Eighteen publicly traded asset managers with $21 trillion in assets saw 6% median revenue growth in the year ended June 30, 2024.
That's according to new research released on Sept. 18 by asset management strategy consultant Casey Quirk, a Deloitte business.
Meanwhile, operating expenses grew by 4% and compensation edged up by 1% over that period. In addition, the median profit margin grew by 3%, with profits expanding for all but three firms over the year period ending June 30.
“Managers across the industry have continued to see consistent growth, with revenue increases over the past year arriving at all-time highs,” said Amanda Nelson, principal at Casey Quirk, in the release. “With broad financial stability came the opportunity for expansion and development, as we saw an increased pace in non-compensation spending among asset managers, in part reflecting increased acquisition activity and a growing investment in technology driven in part by AI interest.”
However, these publicly listed firms witnessed sluggish expansion in the second quarter of 2024m, compared to the first quarter of 2024. In that quarterly period revenue growth and operating expense each grew by 2%, while margins edged up 0.5%.

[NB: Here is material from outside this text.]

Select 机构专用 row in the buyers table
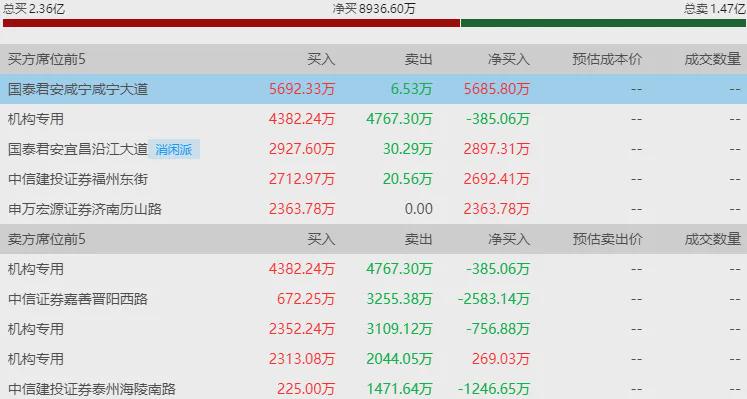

“Listed firms’ expansion slowed slightly this quarter, likely due to volatility in the markets,” Nelson added. “Although the longer-term growth story remains positive, we expect a plateauing market environment to begin to weigh on overall revenues as we approach the end of the year.”
Moreover, while these asset managers generally enjoyed growth over the year-over-year period, there was a disparity between the top performing firms and those at the bottom.
For example, between the 25th and 75th percentiles, revenue growth ranged from -1% to +11%, and operating expense growth ranged from -5% to +9%.
Casey Quirk found that the best performers tended to have a heavy focus on private markets.
“It’s not a new phenomenon for a small set of firms to capture a majority of the flows, but this disparity highlights which categories of firms are thriving in the current environment — most notably, private markets managers,” said Tyler Cloherty, managing director at Casey Quirk. “As private markets continue proving to be a strong source of revenue growth, traditional asset managers will likely intensify their ambitions to expand into the private space.”